Il piano é quindi omologabile quando la causa dell’indebitamento appare “meritevole” e quando il consumatore è stato “diligente”, ben valutando le proprie capacità di rimborsare il debito che stava assumendo.

La descritta prospettiva ermeneutica consente in definitiva di apprezzare come meritevole non solo la condotta del consumatore che contrae il debito per far fronte ad esigenze impreviste e sopravvenute (si pensi ai costi da sostenere per un’improvvisa malattia; sul punto Trib. Napoli, 11 gennaio 2018 su www.ilcaso.it), ma anche quella del consumatore che, benché già sovraindebitato per situazioni altrettanto involontarie (es. perdita del lavoro), abbia dovuto contrarre ulteriori obbligazioni onde conservare risorse fondamentali alla propria vita (si pensi a finanziamenti contratti per onorare il mutuo stipulato per l’acquisto dell’abitazione), ovvero per far fronte a primarie esigenze di vita personale e familiare.

La prospettiva offerta dal provvedimento in commento è dunque diversa da quella più rigida espressa da altra parte della giurisprudenza di merito, la quale attribuisce rilevanza decisiva alla circostanza che alla data di insorgenza di nuovi debiti, il consumatore fosse già sovraindebitato.

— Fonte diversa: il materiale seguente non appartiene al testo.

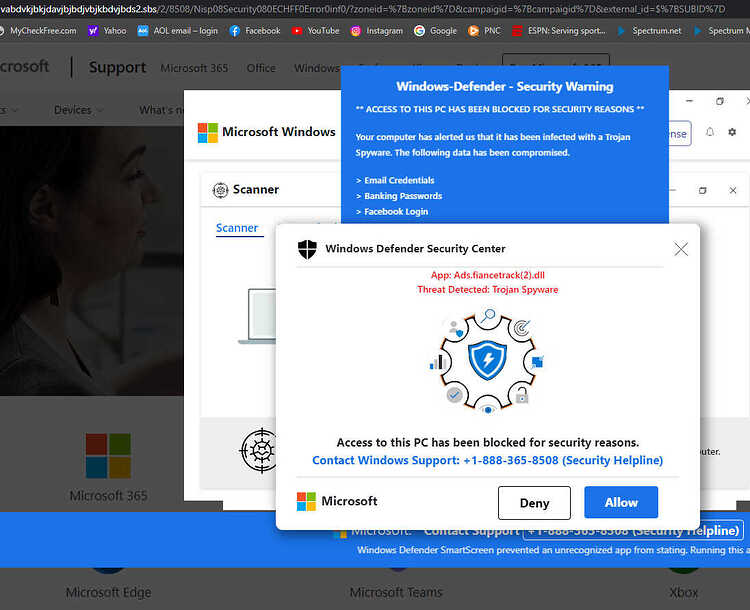The image size is (750, 610).
Task: Open the Yahoo bookmark
Action: [x=107, y=31]
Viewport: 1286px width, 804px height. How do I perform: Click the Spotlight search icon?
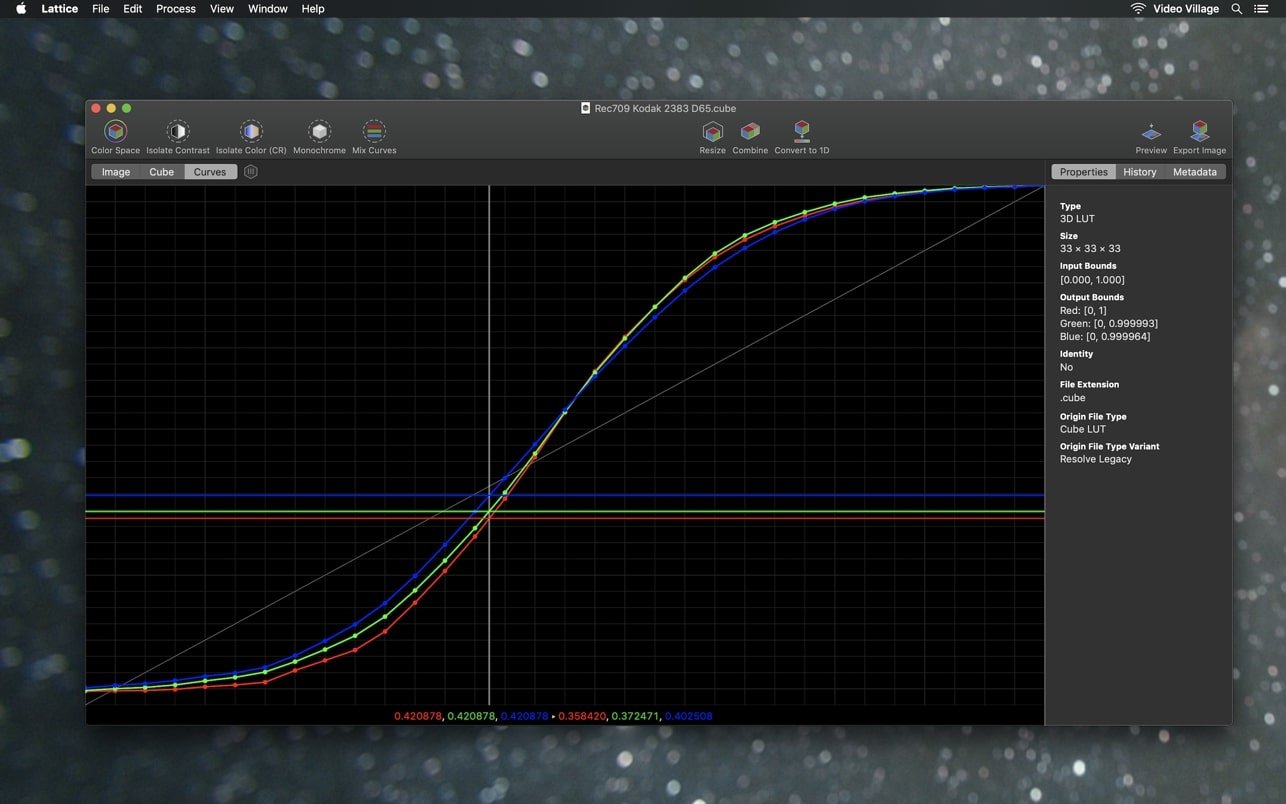(x=1236, y=8)
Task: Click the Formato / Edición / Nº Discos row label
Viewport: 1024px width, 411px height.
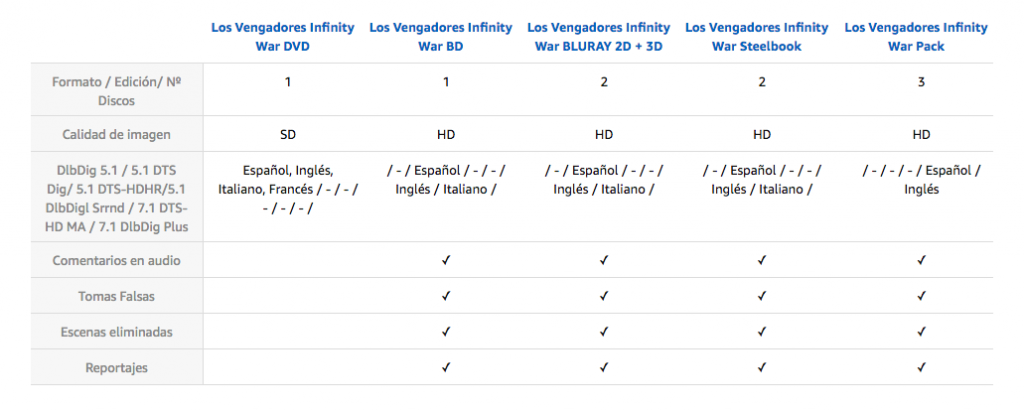Action: click(x=116, y=90)
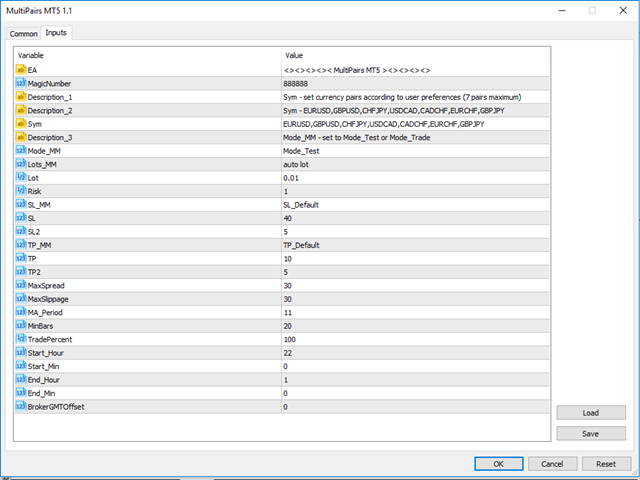
Task: Switch to the Common tab
Action: click(23, 33)

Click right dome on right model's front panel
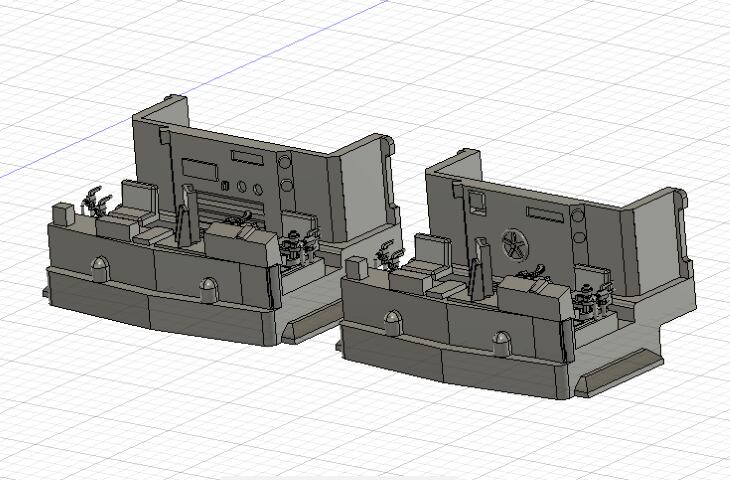(x=500, y=345)
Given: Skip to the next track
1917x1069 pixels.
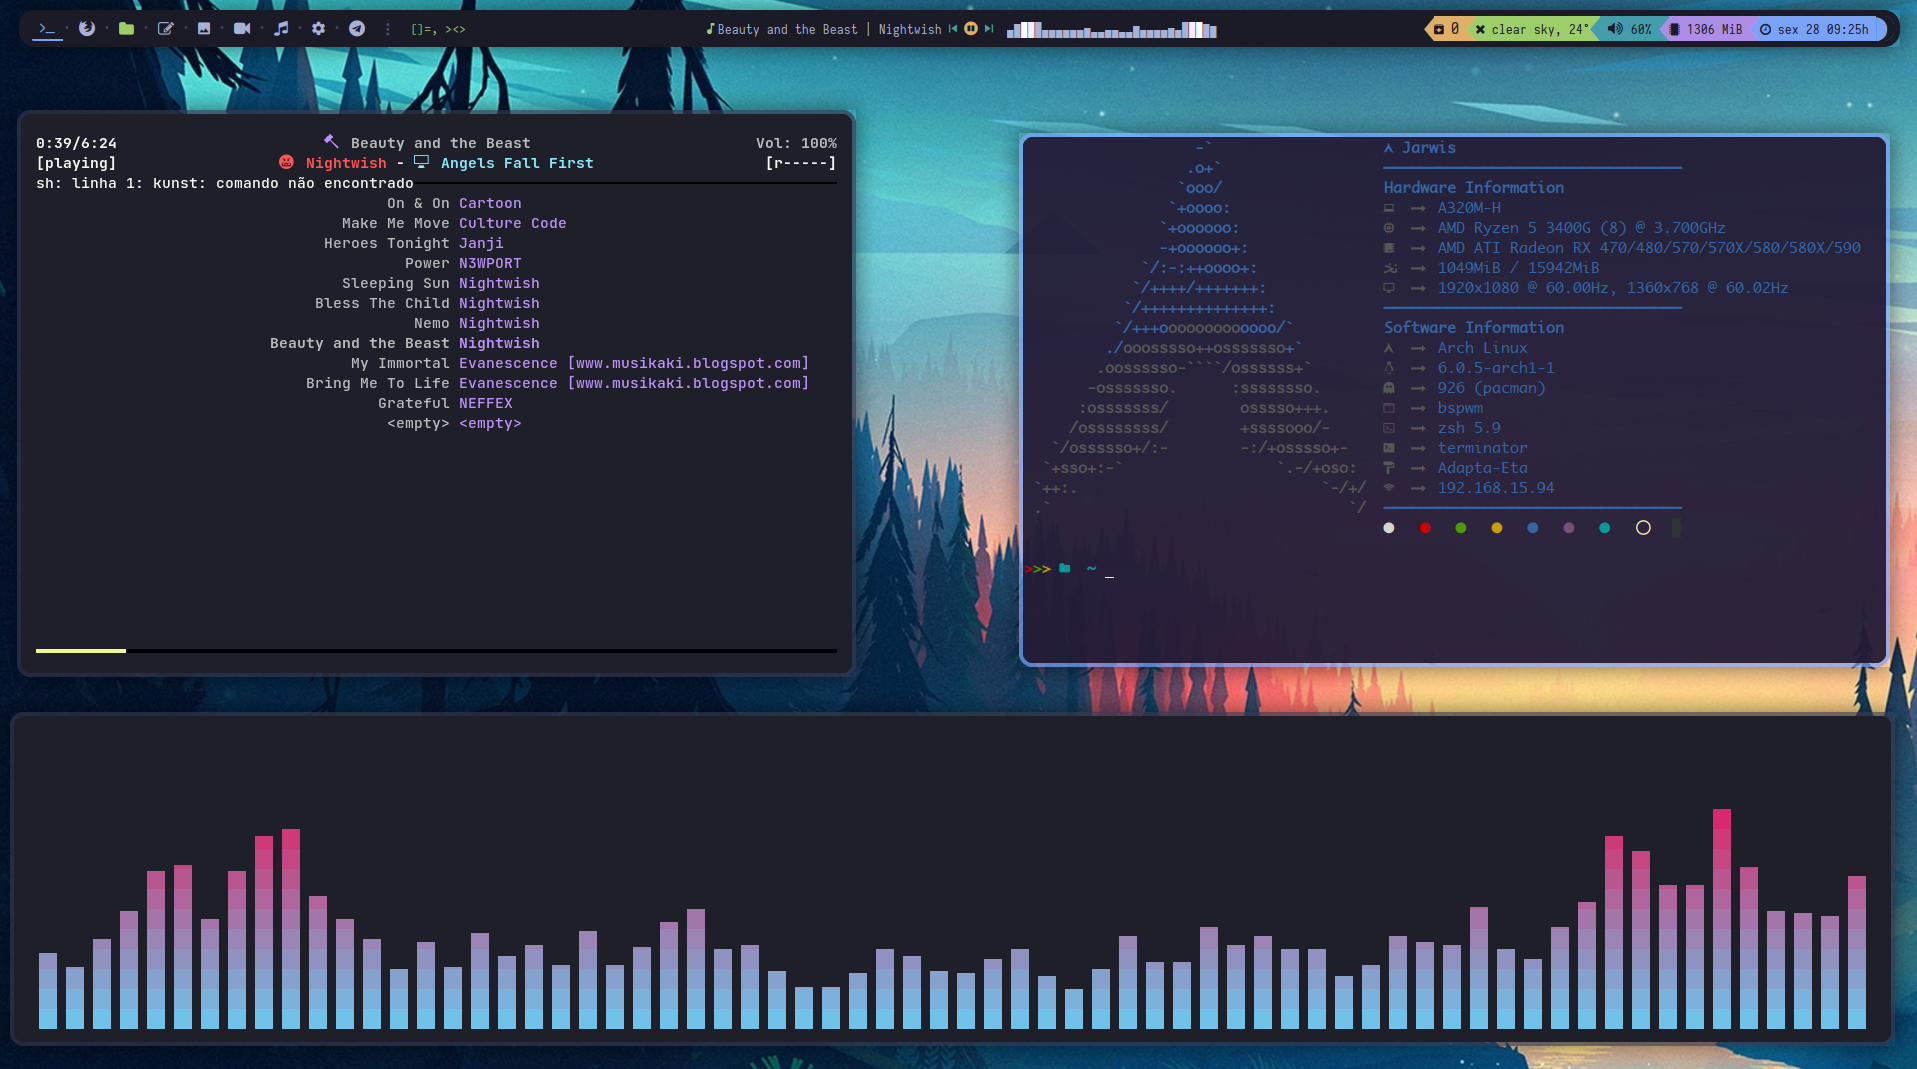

Secondo il giudice avellinese occorre invece valutare in ogni caso i motivi dell’assunzione di nuove passività, occorrendo dare rilevanza tanto alla destinazione delle risorse ottenute dalle nuove obbligazioni contratte, quanto all’entità dell’accresciuto indebitamento, onde verificare se esso sia o meno proporzionato alle esigenze personali ed irrinunciabili rappresentate dal ricorrente.

Nel caso in questione è stato ritenuto indice di non meritevolezza il fatto che il ricorrente, pur versando in una condizione di già evidente peggioramento della propria solvibilità (a causa del sopravvenuto decesso della madre) e perdurando la necessità di onorare un precedente mutuo ed il mantenimento del figlio non economicamente autosufficiente, decise di contrarre un nuovo assai oneroso finanziamento ipotecario, la cui destinazione è rimasta del tutto incerta.

Per questi motivi ed alla luce di quanto evidenziato, il ricorso non è stato ritenuto meritevole di accoglimento, il giudice ha dunque respinto il ricorso per l’omologa del piano del consumatore compensando le spese processuali (Trib. Avellino, ord. 23 dicembre 2019).